La première fois, c'était un bel après-midi du mois de septembre où il fait encore si chaud qu'il est permis d'espérer que l'été ne nous quittera pas. Mes fils de 5 et 2 ans s'amusaient à courir derrière le chien de mes parents sur le patio de leur résidence. Il a suffi d'un faux pas dans la démarche mal assurée de mon petit bonhomme de 2 ans pour qu'il tombe tête première dans la piscine. En une fraction de seconde, j'avais extirpé ma bedaine de 30 semaines de grossesse de sa chaise et espadrilles aux pieds, j'avais sauté récupérer ma barbotte en panique.

La deuxième fois, c'était l'été dernier chez des amis. Mon même fils, maintenant affectueusement surnommé Andouille et reconnu pour sa nature gauche et maladroite, a soudainement «oublié» qu'il ne portait pas sa ceinture de flottaison et s'est élancé avec entrain dans le bassin d'eau bleue. Son père, qui se trouvait déjà dans la piscine, a rapidement secouru son baleineau en détresse. Ces deux incidents furent sans conséquence sérieuse, sinon une tasse d'eau avalée de travers et une bonne frousse pour tous, mais ils sont la preuve de la vulnérabilité de nos enfants devant le danger bien réel que représentent les bassins d'eau destinés à égayer nos courts étés.

La recommandation émise par la Société de sauvetage du Québec d'étendre l'application des nouvelles règles de sécurité aux piscines déjà existantes apparaîtra sévère à outrance pour plusieurs citoyens dont les installations ne respectent pas ces normes. Le Québec se démarque malheureusement par son aveuglement volontaire face aux décès par noyade et nous sommes tous coupables d'avoir prononcé des voeux pieux à ce chapitre.

Si la réglementation et les normes de sécurité ne peuvent jamais être trop rigoureuses, il reste que des efforts supplémentaires devraient être déployés afin d'offrir des notions de natation de base aux enfants. En 1994, j'ai étudié en Australie pendant 12 mois et j'ai pu constater les énergies investies dans la prévention, l'éducation et la formation des élèves en matière de sécurité aquatique. Dans plusieurs provinces du pays, les leçons de natation et les notions élémentaires de secourisme font partie du programme scolaire obligatoire des écoles primaires et sont enseignées dans les cours d'éducation physique. Au secondaire, plusieurs heures sont consacrées à discuter des risques associés à la baignade et à la pratique d'activités nautiques lorsque les facultés sont affaiblies par l'alcool ou les drogues. Les étudiants terminent donc leurs études avec une maîtrise de base de la natation et des règles de sécurité. Évidemment, la proximité de l'océan et le climat doux et chaud du pays des kangourous peuvent expliquer son avant-gardisme et l'ardeur investie dans ce domaine. Toutefois, la brièveté relative de l'été québécois ne devrait pas servir d'excuse à l'inertie.

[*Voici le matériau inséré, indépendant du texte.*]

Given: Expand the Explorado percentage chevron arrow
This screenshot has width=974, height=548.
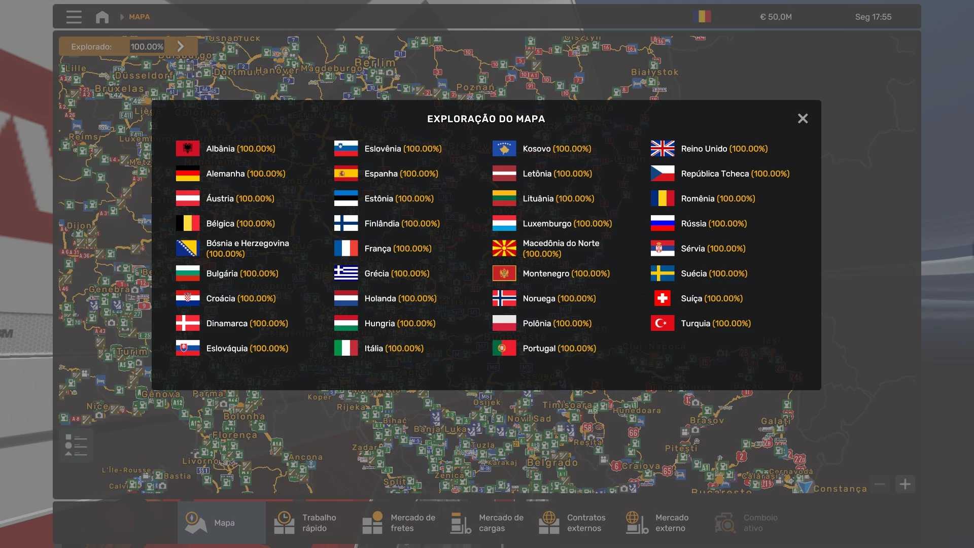Looking at the screenshot, I should [181, 46].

Personne ne devrait avoir à vivre avec la vision du corps inanimé d'un enfant flottant à la surface de l'eau. Sachant que nul d'entre nous n'est à l'abri d'une telle tragédie, le Québec devrait s'empresser à adopter des mesures concrètes afin de renverser la tendance dans nos tristes statistiques. Comme point de départ, on pourrait offrir aux enfants, notamment ceux de familles à faibles revenus, la gratuité des cours de natation jusqu'à un certain niveau.